**ИСХОДНЫЙ ТЕКСТ**

-- -- --

ВСТРЕЧА В КРЕМЛЕ
(ПОЭТ ЛЕОНИД МАРТЫНОВ)
Продолжаем публиковать заметки Юрия Михайловича Каменского – известного московского металлурга, участника необычных марафонов и свидетеля ряда интереснейших событий.
В 1974 году Государственной премии был удостоен спектакль МХАТа «Сталевары». Этому предшествовали некоторые события, которые оказались связанными с Московским металлургическим заводом «Серп и молот». Приняв к постановке пьесу Г. Бокарева, режиссёры и артисты прославленного театра решили, что для глубокого проникновения в описанные драматургом коллизии и характеры им не хватает собственного знания, ощущения среды, в которой разворачивается действие пьесы. И они обратились к руководству завода, получили согласие на помощь и поддержку и в течение нескольких недель осваивали заводскую атмосферу – в прямом и переносном смысле. Основное время они провели в первом мартеновском цехе, но пару раз были и в нашем, втором мартеновском. Особенно их интересовало, действительно ли жизненны те конфликты, на которых держался внутренний накал пьесы. Но, как выяснилось, и изобразительная сторона горячего труда сталеваров их интересовала не меньше. Поэтому, когда мы пришли на премьеру спектакля и во втором акте увидели на сцене МХАТа настоящую рабочую площадку мартеновского цеха, и когда артисты театра, одетые в рабочие спецовки, профессионально, классно проводили заправку печей, а в воздухе (до сих пор не понимаю – как был создан этот оптический эффект?) надо всей сценой повисла мельчайшая магнезитовая пыль – зал взорвался бурными аплодисментами, которым позавидовал бы сам Шекспир...
Теперь понятно, почему на торжественную церемонию по вручению Государственных премий за 1974 год, которая проходила в Кремле, в одном из залов Большого Кремлёвского дворца, в числе других гостей была приглашена и группа металлургов «Серпа и молота»...
Пришли мы туда в точно оговоренное время по пригласительным именным билетам, прошли через ворота Спасской башни, и нас провели в вестибюль здания, где должна была состояться торжественная церемония.
Оказалось, что среди лауреатов Государственной премии за 1974 год был и известный советский поэт Леонид Мартынов. В шестидесятые – семидесятые годы его талант расцвёл новыми красками. Один за другим вышло несколько стихотворных сборников, включавших стихи, поэмы, а также многочисленные переводы – от античных авторов и поэтов средневековья до поэтов наших союзных республик и зарубежных стран. Помню, что я ощутил внутреннюю дрожь, когда после завершения торжественной церемонии вручения Государственных премий, после поздравлений артистов и режиссёров спектакля «Сталевары», подошёл к Леониду Мартынову и поздравил его с высокой наградой. Мне хотелось выразить свое искреннее восхищение стихами этого замечательного поэта, такими, как
И вскользь мне бросила змея:
«У каждого судьба своя...»
Но я-то знал, что так нельзя –
Жить, извиваясь и скользя...

-- -- --

**ЗАПИСИ НАБОРА ДАННЫХ**
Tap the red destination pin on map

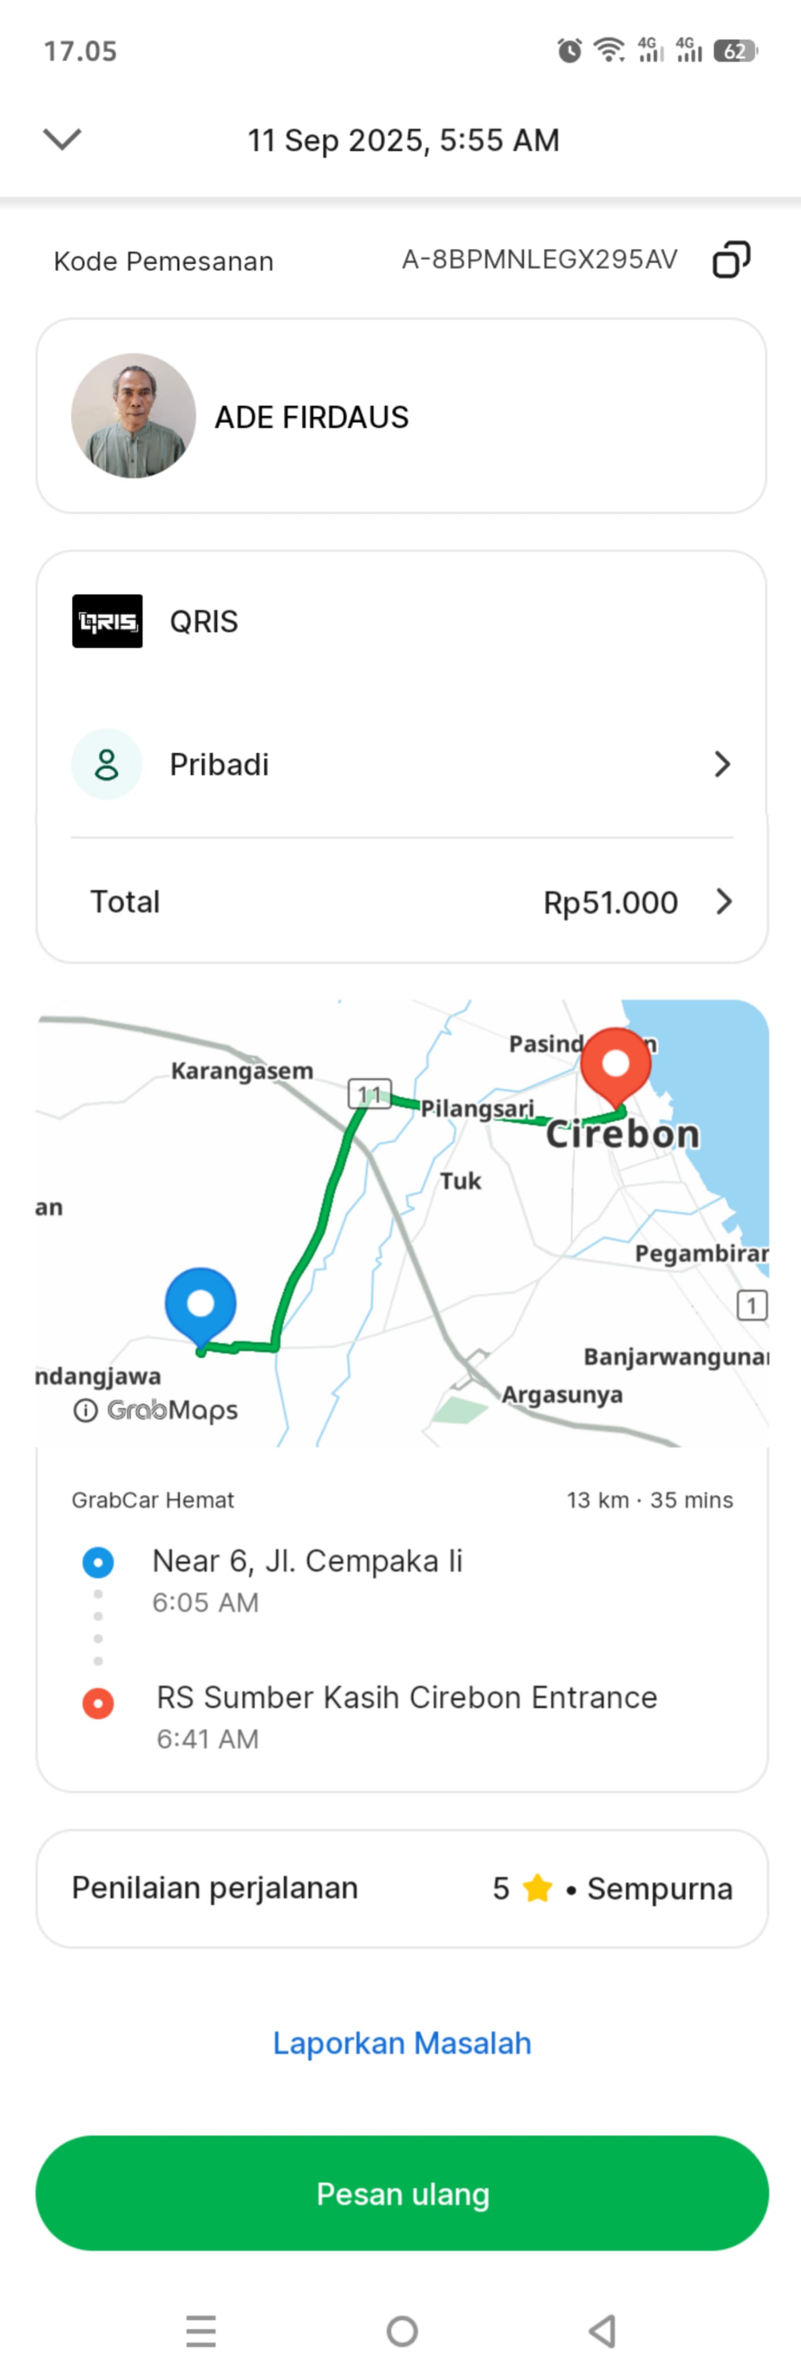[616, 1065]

-- -- --

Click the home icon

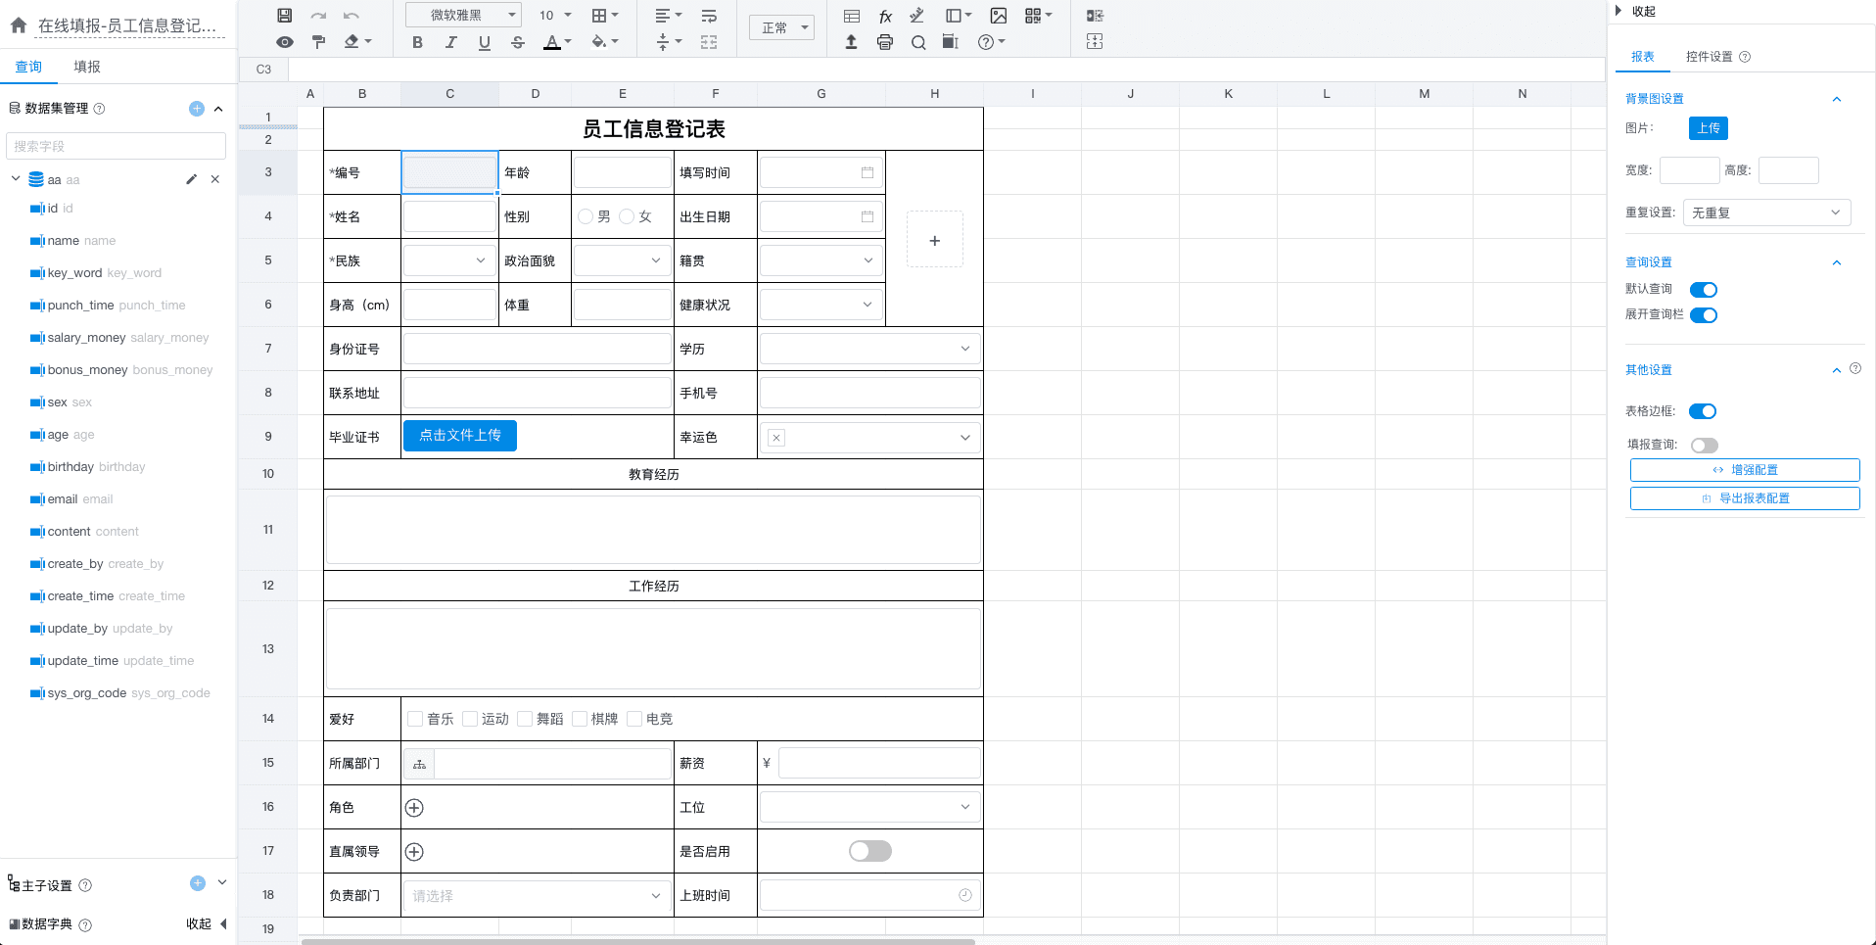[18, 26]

-- -- --

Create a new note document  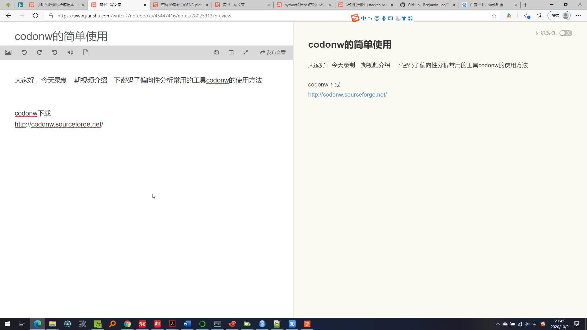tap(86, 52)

-- -- --

**ЗАДАНИЯ К УПРАЖНЕНИЮ**
A: В каком году спектакль МХАТа «Сталевары» получил Государственную премию, согласно заметке о встрече в Кремле?
B: Согласуются ли с заметкой о встрече в Кремле следующие утверждения? (i) Основное время артисты МХАТа провели во втором мартеновском цехе. (ii) Гостей провели в Кремль через ворота Спасской башни. (iii) Леонид Мартынов был среди лауреатов Государственной премии за 1974 год.
C: Допишите заметку о встрече в Кремле, начав сразу после последних процитированных строк стихотворения.

**ОТВЕТЫ К ЗАДАНИЯМ**
A: В 1974 году.

B:
(i) Нет: «Основное время они провели в первом мартеновском цехе, но пару раз были и в нашем, втором мартеновском».
(ii) Да: «прошли через ворота Спасской башни».
(iii) Да: «среди лауреатов Государственной премии за 1974 год был и известный советский поэт Леонид Мартынов».

C:
Или:
Что-то физики в почете,
Что-то лирики в загоне –
Дело не в сухом расчёте,
Дело в мировом законе...
Из этих четырёх строчек выросли знаменитые диспуты шестидесятых годов...
За неимением другого (в Кремль с собой ничего лишнего брать не положено...) я взял свой входной билет с приглашением на торжественную процедуру и, написав на его обратной стороне несколько тёплых слов, вручил Леониду Мартынову, пожелал крепкого здоровья и дальнейших творческих успехов – и отошёл в сторонку, чтобы не злоупотреблять его вниманием...
Потом мы, представители завода, походили по этому залу и прилегающим анфиладам – всё-таки не часто приходится бывать в Кремле!
Наконец стало ясно, что торжественная процедура подошла к концу, пора и честь знать... Сдержанные молодые люди помогли добраться до гардероба, я не спеша оделся, подошёл к выходной двери, вышел наружу. Уже стемнело. И тут я неожиданно вновь увидел Леонида Мартынова. Он явно дожидался кого-то, поглядывая на ручные часы и прохаживаясь туда и обратно...
Я подошёл к нему – и тут оказалось, что Леонид Николаевич дожидается ... меня:
– Понимаете, на выходе у меня потребовали пропуск в Кремль – и тогда я понял, что без меня вам отсюда не выйти...
И он протянул мне мой документ с «автографом» на обратной стороне!
Можете представить себе ту гамму ощущений, которая охватила меня...
Мы направились к Спасской башне, отдали свои пропуска, а часовые отдали нам честь... Вышли на Красную площадь, повернули влево. Площадь почти пуста... Мы направились к Историческому музею. Леонид Николаевич спросил, чем я занимаюсь. Я ответил, что работаю старшим мастером на заводе «Серп и молот», и, помедлив («эх, была не была!») признался, что пишу стихи. Сердце колотилось, когда я спросил: «Можно я прочитаю Вам небольшое стихотворение?»
Он согласился послушать. Мы шли, а я читал:
РАБОТА
Мы в строках свои раздумья итожим,
А критики цедят, прикрыв зевоту:
– Стихи ничего, но одно и то же –
работа, работа и снова работа...
И мы, уступая, порою лукавим –
но жизнь
сдирает со строк позолоту...
А всё-таки в стали,
и в слове, и в славе –
работа,
работа
и снова – работа!
Леонид Мартынов искоса глянул на меня... Я осмелел – и спросил:
– Можно, ещё одно? Небольшое...
– Ну, давайте...
ПЕРЕВОДЧИК
А что такое «п е р е в о д ч и к»?
Пустой
бумаги переводчик?
Через границу переводчик
Того, кто шёл издалека?..
Я вам отвечу: это – лётчик,
познавший небо;
пулемётчик,
не отступивший;
и разведчик,
добывший ночью «языка»...
Мартынов хмыкнул и сказал:
– У меня тоже есть стихи о переводчике...
В это время мы оказались у Исторического музея. Леонид Николаевич сказал, указывая на спуск к Манежной площади:
– Мне сюда, в метро. А вам?
Я был переполнен чувствами от такого неожиданного общения с поэтом, но мне не хотелось показаться навязчивым. И я ответил:
– А мне туда – и показал на улицу имени 25 Октября (ныне Никольскую), хотя на самом деле мне нужно было в то же метро... И мы расстались.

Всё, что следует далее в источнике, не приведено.